TextInput1.Default: "2016-05-12T00:00:00Z" Button1.OnSelect: UpdateContext({ d: DateTimeValue(TextInput1.Text) }); UpdateContext({ dUtc: Text(Year(d), "0000") & "-" Text(Month(d), "00") & "-" & Text(Day(d), "00") & "T00:00:00Z" }); UpdateContext({ dAdj: DateDiff(DateTimeValue(dUtc), d, Days) }); UpdateContext({ dForPicker: DateAdd(d, dAdj, Days) }) DatePicker1.DefaultDate: dForPicker
Has anyone found a solution for this ? Displaying date from sharepoint and editing them with a date picker always puts the date one day + or -.
Hi Carlos,
Thanks for your post.
I live in Australia and I'm having the same issue where the date chosen is going into a day before after the form is submitted via PowerApps.
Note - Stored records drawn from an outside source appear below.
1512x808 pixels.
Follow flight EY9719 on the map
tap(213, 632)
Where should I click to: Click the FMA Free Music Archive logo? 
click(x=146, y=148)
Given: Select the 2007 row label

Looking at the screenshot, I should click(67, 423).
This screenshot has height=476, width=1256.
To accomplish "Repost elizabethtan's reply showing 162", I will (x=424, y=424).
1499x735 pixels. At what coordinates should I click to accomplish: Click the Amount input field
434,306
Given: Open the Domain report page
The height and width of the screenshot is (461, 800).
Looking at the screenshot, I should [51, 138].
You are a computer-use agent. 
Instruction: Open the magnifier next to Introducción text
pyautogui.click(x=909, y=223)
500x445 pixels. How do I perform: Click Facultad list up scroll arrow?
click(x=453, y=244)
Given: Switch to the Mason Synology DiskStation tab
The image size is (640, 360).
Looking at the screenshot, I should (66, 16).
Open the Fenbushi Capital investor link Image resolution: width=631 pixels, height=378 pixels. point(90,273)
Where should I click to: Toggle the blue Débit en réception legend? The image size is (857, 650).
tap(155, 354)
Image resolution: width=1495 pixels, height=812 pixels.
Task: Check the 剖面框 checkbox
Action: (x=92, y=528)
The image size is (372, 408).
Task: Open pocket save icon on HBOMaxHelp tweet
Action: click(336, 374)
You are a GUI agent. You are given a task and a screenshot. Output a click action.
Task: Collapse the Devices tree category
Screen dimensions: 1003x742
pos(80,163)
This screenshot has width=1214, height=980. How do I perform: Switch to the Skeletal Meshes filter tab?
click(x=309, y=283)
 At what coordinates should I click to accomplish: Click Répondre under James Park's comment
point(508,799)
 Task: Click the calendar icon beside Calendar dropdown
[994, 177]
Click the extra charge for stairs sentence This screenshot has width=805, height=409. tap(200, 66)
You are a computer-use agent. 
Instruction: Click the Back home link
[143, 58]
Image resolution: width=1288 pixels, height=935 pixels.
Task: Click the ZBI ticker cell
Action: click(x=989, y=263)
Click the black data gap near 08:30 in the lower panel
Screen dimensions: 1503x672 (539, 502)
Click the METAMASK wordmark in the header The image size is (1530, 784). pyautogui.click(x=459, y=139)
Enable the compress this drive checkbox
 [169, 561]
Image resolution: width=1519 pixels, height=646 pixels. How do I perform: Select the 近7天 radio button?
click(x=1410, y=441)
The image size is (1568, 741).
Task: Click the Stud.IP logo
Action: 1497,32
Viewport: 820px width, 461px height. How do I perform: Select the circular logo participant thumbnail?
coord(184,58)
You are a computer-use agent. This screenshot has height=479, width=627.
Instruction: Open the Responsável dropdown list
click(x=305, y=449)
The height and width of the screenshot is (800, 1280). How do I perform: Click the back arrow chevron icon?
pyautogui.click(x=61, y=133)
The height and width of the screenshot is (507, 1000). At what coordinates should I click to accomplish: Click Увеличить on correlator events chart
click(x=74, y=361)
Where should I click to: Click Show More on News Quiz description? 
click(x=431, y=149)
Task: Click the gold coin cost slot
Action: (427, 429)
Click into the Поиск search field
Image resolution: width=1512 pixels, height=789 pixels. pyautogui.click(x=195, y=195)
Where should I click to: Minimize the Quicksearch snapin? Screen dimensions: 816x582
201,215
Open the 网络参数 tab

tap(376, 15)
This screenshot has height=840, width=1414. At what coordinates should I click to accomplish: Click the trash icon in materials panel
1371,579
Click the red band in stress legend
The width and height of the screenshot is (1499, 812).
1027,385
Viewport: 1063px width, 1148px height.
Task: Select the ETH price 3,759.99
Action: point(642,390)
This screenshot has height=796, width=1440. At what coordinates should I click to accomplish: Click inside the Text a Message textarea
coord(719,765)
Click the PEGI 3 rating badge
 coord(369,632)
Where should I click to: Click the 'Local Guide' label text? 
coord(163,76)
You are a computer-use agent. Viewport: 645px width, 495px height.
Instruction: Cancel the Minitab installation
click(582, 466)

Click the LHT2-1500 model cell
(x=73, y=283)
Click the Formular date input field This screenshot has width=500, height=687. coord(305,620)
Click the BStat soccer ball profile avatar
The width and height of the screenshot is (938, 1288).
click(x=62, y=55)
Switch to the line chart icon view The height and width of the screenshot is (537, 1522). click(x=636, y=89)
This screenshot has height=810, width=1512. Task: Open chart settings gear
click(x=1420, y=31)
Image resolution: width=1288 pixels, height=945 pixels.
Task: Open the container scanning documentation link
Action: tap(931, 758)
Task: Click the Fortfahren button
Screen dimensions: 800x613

I've tried to follow what one of your reps said but that's not working as it's expecting a "text"
DateValue(Left(Text(DateTimeValue(Parent.Default), DateTimeFormat.UTC), 10))
Error Screenshot
What do you suggest?
Thanks
Ifti
I've now tried with the below code and that accepts it but still the same issue. Date is one day behind on PowerApps but is correct on SharePoint list.
DateValue(Left(Text(DateTimeValue(Text(Parent.Default)),DateTimeZone.UTC),10))
Thanks for the workI had forgotten to subbscribe to this thread and didn't realize anyone was repsonding.
I will try this solution later.
Any working solution in sight? Experiencing (date -1) issues with datepicker when storing dates into excel on onedrive
I have a simple text box that gets data from a SQL database and is based on a selection in a gallery. The date is off by one day. How would I use the workaround within this code?